Kilo alımına neden olan sosyal faktörler de vardır. Bu, bir kişinin çok parası yettiğinde veya tam tersine, düşük kaliteli endüstriyel yağlara sahip ürünler satın almak zorunda kaldığımızda veya finansal problemler olduğunda yüksek bir gelir seviyesi ile ortaya çıkabilmektedir. Yeme alışkanlıkları, deneyimlerimizi “yakaladığımızda” ve aç hissetmeden yemekle ilgili memnuniyetsizliğimiz olduğunda da sık sık stresten etkilenme de nedenler arasındadır.
Aile alışkanlıklarının etkisi kanıtlanmıştır. Ayrıca istatistiklere göre, orta ve ileri yaştaki kadınlarda fazla kilo daha yaygındır. Bunun sebepleri arasında birçok neden vardır. Endokrinologlar, beslenme uzmanları, psikologlar her özel durumda doğru olanı bulmaya yardımcı olmaktadır.
Obezite tanısı ve tedavisi
Tanı koymak için hastanın vücut parametrelerinin muayenesine ve ölçümlerine ihtiyacınız vardır. Açıklığa kavuşturmak için nedenleri önerin ve tedaviye yönelik ilk adımı atmak yardımcı olacaktır.
- Aile öyküsü, işin doğası, yaş, hastalık süresi hakkında bir anket.
- Ana iç organların sağlık ve işleyişinin değerlendirilmesi – EKG, kan basıncı ölçümleri, kan testleri ve hormonal çalışmalar.
- Kilo vermek ve sağlık durumunu kötüleştirmemek için doktorların yardımına ihtiyaç vardır.
- Ev yapımı dengesiz diyetler zararlı olabilmektedir. Hazırlıksız bir kişinin bunlara dayanması zordur. İptal edildikten sonra kilolar artışla geri dönmektedir.
Ani, güçlü ve yanlış yükler de tehlikelidir. Fazla kilolu insanlar zaten kardiyovasküler sistem, eklemler ve omurga üzerinde büyük bir yüke sahiptir ve spor yaparken yüksek yaralanma ve refahın bozulması riskleri vardır.

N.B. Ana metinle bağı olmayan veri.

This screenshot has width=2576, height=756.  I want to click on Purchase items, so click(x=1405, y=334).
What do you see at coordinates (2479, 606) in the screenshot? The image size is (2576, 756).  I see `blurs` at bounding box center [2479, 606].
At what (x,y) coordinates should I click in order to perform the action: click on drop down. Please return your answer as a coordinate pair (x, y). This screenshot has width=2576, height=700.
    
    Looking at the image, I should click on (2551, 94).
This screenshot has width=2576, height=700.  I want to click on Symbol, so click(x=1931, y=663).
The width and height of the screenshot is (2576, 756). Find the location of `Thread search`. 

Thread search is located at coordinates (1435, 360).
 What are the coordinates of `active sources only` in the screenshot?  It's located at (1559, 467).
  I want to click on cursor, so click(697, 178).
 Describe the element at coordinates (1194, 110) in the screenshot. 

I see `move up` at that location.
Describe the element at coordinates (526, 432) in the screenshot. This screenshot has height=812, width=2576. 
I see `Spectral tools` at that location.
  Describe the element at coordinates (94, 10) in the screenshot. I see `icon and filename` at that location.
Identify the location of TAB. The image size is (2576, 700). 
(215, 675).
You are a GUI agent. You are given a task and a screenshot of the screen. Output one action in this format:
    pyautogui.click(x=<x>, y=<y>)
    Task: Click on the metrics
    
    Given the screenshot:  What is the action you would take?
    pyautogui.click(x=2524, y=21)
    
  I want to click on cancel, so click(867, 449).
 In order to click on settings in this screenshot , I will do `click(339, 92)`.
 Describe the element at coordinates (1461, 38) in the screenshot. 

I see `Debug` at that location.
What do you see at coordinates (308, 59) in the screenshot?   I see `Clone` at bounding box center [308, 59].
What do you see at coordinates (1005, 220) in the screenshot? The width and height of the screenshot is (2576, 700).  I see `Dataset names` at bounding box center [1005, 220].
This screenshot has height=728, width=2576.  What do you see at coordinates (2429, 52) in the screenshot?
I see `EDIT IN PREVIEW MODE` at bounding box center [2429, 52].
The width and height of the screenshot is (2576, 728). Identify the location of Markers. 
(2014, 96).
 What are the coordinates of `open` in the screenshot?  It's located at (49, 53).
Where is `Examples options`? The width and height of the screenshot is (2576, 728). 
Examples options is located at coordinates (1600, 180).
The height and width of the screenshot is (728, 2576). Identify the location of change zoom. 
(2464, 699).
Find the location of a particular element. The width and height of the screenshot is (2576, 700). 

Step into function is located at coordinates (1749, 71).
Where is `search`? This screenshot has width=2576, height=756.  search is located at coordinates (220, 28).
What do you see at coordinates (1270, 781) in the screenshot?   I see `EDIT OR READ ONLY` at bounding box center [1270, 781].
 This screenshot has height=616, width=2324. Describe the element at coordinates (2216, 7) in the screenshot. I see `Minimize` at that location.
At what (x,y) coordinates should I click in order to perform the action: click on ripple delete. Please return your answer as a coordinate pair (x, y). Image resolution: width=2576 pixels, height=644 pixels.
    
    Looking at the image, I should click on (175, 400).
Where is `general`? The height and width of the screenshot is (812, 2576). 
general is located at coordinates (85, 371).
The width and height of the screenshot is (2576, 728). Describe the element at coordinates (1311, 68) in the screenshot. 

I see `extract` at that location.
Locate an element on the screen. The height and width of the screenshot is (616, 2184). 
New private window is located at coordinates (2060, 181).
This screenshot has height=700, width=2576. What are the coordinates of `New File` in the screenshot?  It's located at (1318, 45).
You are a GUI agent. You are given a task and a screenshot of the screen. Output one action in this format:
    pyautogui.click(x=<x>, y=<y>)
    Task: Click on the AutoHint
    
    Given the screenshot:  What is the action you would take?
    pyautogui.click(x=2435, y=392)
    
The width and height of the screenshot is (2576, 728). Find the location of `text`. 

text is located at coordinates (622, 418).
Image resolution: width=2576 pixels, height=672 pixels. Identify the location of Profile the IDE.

Obezite ikincil ise ve nedenleri endokrin bozukluklarındaysa, spor ve diyetler etkisiz olacaktır. Bu nedenle tedavi, durumun kök nedenini belirleyerek başlamaktadır. Obezite tedavisi için temel adımlar şu şekildedir;
- Endokrin hastalıkları ve hastalıklarının tedavisi (tespit edilirse).
- Diyeti düzeltin, gerekli kalori içeriği, sağlıklı gıdalar ve temel vitamin ve minerallerle bir beslenme sistemi geliştirin.
- Uygun fiziksel aktiviteyi, egzersiz türünü seçin. Yürümek, yüzmek, özel simülatörlerde egzersiz yapmak, omurga ve eklemleri rahatlatmaya yardımcı olmaktadır. Ancak enerji tüketimini artırmak kilo verme sürecini başlatmaktadır.
- Yeme alışkanlıklarını düzeltmek için psikoterapi.
- Anormal açlığı azaltmak için ilaç.
Tedavi yöntemlerinin seçimi bir doktor tarafından yapılmalıdır. Sadece kilo vermek için değildir. Aynı zamanda korumak da önemlidir.